_WHAT YOU SHOULD DO:_ The expected answer is the set of lines in the data below between the line holding "Click the Script Bash cube logo icon" and the line holding "Given: Open the WPML Settings link", inclusive, written out exactly.

_DATA SUPPLIED:_
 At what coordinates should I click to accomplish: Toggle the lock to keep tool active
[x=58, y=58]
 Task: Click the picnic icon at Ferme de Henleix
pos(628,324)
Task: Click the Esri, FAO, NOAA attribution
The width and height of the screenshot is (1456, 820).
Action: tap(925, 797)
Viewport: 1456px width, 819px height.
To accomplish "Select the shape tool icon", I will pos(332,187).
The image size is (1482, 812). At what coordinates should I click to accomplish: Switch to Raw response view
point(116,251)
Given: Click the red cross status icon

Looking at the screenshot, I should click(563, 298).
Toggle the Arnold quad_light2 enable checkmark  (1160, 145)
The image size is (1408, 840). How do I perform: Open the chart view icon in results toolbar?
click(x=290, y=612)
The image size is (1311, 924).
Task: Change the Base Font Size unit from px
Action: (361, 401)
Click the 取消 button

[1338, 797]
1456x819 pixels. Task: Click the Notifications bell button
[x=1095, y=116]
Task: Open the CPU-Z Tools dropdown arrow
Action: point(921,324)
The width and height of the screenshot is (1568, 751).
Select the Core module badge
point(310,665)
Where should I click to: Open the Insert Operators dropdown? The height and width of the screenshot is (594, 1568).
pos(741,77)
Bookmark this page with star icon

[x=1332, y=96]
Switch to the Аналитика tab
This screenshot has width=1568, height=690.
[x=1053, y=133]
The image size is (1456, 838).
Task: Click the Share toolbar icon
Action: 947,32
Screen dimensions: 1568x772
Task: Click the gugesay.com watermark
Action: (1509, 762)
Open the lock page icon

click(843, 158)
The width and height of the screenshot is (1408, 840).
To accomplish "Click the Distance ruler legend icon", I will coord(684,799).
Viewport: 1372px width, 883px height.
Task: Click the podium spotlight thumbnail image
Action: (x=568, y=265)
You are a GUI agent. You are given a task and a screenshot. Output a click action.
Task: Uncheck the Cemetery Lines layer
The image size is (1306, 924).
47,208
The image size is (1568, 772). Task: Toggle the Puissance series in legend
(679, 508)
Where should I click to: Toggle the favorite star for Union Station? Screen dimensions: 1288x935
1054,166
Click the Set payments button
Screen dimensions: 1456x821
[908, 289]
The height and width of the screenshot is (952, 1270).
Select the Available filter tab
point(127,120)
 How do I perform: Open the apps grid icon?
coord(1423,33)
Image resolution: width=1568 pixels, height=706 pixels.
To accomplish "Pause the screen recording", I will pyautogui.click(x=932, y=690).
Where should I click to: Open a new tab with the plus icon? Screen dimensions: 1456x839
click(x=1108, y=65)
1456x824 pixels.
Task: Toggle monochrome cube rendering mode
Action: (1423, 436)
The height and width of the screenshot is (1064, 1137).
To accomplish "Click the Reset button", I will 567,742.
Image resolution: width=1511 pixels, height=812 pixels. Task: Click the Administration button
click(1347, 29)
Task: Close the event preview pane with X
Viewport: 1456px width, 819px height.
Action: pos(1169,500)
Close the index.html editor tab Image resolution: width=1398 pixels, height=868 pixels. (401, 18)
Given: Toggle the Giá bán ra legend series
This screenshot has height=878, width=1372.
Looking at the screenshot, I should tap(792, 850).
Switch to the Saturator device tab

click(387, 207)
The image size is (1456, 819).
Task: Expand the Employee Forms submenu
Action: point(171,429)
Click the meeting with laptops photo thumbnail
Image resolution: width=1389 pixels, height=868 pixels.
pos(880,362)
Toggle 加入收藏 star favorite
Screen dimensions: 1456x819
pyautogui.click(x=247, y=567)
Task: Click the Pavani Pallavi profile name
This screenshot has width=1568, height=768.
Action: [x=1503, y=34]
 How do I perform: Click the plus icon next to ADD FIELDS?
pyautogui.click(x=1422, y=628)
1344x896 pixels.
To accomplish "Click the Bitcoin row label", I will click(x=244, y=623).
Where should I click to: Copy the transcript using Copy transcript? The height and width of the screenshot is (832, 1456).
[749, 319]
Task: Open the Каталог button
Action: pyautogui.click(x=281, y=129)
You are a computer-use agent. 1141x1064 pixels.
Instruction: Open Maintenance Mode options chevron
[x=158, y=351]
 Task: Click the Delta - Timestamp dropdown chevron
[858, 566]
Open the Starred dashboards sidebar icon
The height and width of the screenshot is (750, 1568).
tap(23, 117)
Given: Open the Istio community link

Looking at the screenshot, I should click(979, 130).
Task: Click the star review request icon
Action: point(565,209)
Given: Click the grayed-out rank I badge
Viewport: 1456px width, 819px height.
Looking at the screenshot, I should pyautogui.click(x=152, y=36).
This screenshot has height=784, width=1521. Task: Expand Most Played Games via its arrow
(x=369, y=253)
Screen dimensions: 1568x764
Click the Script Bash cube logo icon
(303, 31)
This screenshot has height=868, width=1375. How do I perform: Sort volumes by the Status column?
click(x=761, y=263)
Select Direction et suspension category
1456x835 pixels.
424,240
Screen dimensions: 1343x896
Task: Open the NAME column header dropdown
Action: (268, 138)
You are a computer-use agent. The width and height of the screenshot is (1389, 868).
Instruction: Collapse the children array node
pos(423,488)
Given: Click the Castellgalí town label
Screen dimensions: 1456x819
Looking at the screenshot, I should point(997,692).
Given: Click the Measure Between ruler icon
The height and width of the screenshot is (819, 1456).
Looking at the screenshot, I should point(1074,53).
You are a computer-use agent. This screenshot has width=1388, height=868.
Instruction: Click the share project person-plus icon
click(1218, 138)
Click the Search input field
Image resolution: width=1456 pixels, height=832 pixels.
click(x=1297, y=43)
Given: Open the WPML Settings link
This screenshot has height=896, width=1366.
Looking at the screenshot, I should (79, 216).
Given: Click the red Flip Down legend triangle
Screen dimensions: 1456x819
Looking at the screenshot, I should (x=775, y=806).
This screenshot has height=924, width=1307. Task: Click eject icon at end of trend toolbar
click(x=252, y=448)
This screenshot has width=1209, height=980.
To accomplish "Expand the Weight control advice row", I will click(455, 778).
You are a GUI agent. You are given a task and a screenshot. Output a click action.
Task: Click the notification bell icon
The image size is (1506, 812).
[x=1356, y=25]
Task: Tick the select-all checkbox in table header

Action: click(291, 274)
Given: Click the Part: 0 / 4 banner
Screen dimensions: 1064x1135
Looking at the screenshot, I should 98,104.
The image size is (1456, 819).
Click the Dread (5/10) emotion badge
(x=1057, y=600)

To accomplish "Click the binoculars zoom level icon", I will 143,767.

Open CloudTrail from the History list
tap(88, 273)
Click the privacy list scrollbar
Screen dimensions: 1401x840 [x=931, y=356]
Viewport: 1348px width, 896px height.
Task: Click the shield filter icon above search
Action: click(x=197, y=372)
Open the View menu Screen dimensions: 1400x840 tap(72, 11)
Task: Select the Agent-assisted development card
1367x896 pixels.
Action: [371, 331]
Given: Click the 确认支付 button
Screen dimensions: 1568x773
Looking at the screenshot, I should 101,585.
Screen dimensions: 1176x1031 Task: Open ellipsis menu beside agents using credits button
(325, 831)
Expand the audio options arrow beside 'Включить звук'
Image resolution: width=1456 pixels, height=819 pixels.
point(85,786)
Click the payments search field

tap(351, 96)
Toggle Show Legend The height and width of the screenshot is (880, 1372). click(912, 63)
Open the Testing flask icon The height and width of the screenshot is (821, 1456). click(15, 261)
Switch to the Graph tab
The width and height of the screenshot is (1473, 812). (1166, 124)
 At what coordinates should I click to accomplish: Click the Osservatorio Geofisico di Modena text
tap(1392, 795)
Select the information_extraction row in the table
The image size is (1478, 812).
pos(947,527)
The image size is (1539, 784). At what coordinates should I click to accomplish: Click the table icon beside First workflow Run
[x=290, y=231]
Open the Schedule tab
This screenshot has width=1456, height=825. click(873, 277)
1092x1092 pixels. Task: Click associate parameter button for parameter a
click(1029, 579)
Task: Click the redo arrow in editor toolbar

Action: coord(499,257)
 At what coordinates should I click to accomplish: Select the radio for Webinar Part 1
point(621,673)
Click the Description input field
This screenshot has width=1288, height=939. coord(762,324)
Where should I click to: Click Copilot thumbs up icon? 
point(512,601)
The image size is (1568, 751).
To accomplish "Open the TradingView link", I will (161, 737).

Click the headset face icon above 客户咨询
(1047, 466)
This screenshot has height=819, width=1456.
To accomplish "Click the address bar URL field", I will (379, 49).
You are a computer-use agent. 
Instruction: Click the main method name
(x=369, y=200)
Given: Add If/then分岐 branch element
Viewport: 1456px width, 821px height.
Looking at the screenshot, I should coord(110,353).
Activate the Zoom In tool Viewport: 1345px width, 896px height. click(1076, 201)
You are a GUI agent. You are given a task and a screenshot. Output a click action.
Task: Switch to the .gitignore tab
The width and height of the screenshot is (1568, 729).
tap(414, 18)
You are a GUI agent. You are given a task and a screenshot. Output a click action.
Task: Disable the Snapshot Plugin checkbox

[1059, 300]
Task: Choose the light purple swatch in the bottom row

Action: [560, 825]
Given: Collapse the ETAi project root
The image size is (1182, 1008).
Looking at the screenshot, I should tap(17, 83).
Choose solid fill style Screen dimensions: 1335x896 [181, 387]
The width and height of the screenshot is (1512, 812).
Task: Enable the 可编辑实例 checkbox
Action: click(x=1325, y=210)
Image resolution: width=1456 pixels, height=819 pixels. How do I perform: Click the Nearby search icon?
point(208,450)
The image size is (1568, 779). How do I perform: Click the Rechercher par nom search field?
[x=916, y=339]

_EXERCISE SOLUTION:_
Click the Script Bash cube logo icon
(303, 31)
This screenshot has height=868, width=1375. How do I perform: Sort volumes by the Status column?
click(x=761, y=263)
Select Direction et suspension category
1456x835 pixels.
424,240
Screen dimensions: 1343x896
Task: Open the NAME column header dropdown
Action: (268, 138)
You are a computer-use agent. The width and height of the screenshot is (1389, 868).
Instruction: Collapse the children array node
pos(423,488)
Given: Click the Castellgalí town label
Screen dimensions: 1456x819
Looking at the screenshot, I should point(997,692).
Given: Click the Measure Between ruler icon
The height and width of the screenshot is (819, 1456).
Looking at the screenshot, I should point(1074,53).
You are a computer-use agent. This screenshot has width=1388, height=868.
Instruction: Click the share project person-plus icon
click(1218, 138)
Click the Search input field
Image resolution: width=1456 pixels, height=832 pixels.
click(x=1297, y=43)
Given: Open the WPML Settings link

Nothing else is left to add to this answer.